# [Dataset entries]
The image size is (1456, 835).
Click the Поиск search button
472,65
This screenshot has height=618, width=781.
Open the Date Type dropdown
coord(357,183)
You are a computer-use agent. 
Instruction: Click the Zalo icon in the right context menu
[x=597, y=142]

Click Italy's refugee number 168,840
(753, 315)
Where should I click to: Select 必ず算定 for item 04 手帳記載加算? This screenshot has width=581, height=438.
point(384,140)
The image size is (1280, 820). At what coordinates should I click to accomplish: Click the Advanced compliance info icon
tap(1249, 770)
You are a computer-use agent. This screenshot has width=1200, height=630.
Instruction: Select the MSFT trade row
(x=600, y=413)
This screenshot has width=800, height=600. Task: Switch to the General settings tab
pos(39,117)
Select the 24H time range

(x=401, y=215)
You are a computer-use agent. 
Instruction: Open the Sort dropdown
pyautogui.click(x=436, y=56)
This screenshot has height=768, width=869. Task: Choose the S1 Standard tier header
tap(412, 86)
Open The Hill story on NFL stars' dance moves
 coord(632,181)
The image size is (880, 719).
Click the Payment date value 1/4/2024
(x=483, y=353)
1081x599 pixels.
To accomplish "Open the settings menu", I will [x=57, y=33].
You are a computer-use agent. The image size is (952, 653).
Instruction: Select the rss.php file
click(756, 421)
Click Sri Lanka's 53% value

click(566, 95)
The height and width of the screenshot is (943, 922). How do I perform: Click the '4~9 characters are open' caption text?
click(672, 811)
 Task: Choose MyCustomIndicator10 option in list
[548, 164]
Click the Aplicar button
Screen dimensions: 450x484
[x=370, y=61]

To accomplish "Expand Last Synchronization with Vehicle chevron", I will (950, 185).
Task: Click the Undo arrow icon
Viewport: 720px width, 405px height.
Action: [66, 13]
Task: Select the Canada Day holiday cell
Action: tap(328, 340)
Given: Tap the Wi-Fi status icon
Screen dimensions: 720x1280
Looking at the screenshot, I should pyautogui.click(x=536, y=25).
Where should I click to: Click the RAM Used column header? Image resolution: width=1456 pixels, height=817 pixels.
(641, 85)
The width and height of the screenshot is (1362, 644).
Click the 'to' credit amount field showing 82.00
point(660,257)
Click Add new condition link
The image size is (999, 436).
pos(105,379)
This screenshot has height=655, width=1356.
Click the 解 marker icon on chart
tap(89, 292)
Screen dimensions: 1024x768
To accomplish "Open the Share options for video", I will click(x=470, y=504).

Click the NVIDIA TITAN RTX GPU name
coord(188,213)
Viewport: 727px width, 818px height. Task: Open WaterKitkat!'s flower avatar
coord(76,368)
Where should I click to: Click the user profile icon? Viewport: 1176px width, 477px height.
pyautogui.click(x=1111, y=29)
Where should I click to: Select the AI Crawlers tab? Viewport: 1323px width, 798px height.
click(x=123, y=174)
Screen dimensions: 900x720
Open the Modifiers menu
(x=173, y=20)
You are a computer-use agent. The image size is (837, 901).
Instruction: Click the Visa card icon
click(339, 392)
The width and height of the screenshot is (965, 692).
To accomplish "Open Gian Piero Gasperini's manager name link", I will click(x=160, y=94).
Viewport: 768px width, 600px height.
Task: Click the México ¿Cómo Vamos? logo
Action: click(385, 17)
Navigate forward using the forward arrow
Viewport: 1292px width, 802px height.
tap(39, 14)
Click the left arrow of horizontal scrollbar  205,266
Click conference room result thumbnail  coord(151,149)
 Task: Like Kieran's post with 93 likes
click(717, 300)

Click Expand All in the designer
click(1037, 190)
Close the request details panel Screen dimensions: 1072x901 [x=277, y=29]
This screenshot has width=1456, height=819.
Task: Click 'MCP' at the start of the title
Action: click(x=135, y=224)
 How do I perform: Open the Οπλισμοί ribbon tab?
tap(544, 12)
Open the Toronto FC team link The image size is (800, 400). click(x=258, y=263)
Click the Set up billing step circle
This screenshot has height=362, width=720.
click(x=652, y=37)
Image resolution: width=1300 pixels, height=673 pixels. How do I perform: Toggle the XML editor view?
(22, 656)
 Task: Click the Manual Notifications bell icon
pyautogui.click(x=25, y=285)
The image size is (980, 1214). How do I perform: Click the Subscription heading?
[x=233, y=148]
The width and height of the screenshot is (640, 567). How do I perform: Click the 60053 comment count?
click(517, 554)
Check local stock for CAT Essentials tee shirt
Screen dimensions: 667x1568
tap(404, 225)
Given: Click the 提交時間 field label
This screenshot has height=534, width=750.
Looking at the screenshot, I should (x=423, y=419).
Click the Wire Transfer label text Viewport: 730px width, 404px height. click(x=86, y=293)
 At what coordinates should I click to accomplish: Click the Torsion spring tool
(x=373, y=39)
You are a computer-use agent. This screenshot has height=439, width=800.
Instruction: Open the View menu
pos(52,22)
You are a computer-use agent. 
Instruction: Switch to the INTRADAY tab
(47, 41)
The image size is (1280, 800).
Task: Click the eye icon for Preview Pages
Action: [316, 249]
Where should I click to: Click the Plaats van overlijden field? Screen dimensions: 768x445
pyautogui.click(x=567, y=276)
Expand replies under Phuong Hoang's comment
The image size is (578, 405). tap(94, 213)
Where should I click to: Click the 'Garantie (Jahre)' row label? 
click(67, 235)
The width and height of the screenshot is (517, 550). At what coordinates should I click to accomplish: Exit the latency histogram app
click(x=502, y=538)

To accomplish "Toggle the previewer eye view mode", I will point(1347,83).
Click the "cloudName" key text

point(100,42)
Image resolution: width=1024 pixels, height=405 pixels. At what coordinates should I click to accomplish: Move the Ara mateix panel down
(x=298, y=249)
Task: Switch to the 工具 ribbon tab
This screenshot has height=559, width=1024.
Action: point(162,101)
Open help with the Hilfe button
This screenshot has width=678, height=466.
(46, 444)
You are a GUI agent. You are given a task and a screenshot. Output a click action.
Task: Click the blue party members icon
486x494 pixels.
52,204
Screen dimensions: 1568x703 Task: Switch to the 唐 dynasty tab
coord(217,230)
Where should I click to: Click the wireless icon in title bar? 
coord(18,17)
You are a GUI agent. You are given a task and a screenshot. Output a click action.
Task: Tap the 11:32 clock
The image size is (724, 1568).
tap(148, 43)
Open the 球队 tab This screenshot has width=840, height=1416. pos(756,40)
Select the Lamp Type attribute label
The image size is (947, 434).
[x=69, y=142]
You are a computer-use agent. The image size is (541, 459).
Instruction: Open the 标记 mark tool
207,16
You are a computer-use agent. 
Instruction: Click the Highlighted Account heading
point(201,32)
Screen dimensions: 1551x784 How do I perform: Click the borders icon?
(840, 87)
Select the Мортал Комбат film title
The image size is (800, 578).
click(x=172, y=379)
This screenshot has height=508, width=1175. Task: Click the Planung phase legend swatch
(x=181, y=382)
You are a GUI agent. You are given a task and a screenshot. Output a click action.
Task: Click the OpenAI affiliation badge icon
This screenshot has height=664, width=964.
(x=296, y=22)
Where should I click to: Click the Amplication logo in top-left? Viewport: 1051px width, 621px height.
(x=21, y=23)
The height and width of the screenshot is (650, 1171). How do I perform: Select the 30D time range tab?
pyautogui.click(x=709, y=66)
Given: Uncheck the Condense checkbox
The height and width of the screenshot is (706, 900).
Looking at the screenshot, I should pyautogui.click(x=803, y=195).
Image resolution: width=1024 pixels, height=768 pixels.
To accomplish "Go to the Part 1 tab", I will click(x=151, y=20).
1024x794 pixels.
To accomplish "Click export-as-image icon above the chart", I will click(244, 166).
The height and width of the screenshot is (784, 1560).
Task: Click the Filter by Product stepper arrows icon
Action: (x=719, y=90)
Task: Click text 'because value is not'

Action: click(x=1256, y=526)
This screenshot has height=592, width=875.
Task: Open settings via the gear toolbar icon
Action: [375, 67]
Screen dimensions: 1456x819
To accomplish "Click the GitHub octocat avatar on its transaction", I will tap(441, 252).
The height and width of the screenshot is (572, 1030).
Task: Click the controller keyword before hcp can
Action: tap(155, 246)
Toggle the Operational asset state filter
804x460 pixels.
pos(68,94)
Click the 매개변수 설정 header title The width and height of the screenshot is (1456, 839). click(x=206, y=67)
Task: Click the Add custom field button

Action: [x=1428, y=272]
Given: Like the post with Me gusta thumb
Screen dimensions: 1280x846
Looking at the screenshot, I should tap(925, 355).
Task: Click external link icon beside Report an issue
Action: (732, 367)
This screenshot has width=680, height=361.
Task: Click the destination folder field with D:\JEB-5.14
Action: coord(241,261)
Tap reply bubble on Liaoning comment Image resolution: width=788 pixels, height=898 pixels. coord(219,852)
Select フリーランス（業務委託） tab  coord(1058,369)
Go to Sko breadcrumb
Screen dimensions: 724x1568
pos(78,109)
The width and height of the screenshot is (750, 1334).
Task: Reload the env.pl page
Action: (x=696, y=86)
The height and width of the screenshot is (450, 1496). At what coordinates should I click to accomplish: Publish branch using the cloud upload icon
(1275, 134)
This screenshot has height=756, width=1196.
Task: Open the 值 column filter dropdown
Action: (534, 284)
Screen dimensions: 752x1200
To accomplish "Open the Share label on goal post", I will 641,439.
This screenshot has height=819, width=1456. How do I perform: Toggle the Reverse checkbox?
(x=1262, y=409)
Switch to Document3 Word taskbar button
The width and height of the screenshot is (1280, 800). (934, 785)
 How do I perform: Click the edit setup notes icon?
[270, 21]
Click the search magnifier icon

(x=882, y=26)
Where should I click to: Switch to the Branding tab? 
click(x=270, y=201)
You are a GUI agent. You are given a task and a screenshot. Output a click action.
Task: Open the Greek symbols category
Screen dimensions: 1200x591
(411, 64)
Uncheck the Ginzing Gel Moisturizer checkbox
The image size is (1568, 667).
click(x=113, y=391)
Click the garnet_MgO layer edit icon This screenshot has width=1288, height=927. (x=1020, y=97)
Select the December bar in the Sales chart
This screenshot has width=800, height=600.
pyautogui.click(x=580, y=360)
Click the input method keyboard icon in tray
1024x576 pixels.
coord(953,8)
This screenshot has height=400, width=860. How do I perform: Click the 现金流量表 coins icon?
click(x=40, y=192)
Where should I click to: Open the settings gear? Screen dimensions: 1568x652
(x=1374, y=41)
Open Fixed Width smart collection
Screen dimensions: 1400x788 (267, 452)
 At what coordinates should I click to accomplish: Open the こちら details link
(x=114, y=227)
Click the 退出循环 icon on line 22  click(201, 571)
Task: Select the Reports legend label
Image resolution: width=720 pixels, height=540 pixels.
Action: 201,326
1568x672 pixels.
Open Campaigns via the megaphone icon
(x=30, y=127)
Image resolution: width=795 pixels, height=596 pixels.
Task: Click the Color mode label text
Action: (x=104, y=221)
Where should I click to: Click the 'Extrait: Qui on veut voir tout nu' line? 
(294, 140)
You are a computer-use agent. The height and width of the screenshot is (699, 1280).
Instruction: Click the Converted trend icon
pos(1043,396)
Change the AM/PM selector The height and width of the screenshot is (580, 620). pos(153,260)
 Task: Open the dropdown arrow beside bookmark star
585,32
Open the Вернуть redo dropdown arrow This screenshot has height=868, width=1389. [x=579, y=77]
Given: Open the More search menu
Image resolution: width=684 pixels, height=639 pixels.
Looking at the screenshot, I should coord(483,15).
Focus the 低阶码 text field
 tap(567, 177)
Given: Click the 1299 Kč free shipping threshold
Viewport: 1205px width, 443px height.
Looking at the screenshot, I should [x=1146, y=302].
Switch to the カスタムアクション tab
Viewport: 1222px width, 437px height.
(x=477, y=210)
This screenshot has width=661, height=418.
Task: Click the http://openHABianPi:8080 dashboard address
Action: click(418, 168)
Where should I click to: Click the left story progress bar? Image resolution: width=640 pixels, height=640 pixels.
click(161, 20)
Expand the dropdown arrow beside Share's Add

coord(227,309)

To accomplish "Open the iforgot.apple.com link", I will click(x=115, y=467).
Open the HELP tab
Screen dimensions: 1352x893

# [Assigned task]
Lines holding the word "computer" should be copied from the entries above.

# [Solution to this problem]
You are a computer-use agent. 
You are a computer-use agent. This screenshot has width=1200, height=630.
You are a computer-use agent. 
You are a computer-use agent. The image size is (952, 653).
You are a computer-use agent. The image size is (837, 901).
You are a computer-use agent. This screenshot has height=439, width=800.
You are a computer-use agent. 
You are a computer-use agent. The image size is (541, 459).
You are a computer-use agent. 
You are a computer-use agent. The height and width of the screenshot is (699, 1280).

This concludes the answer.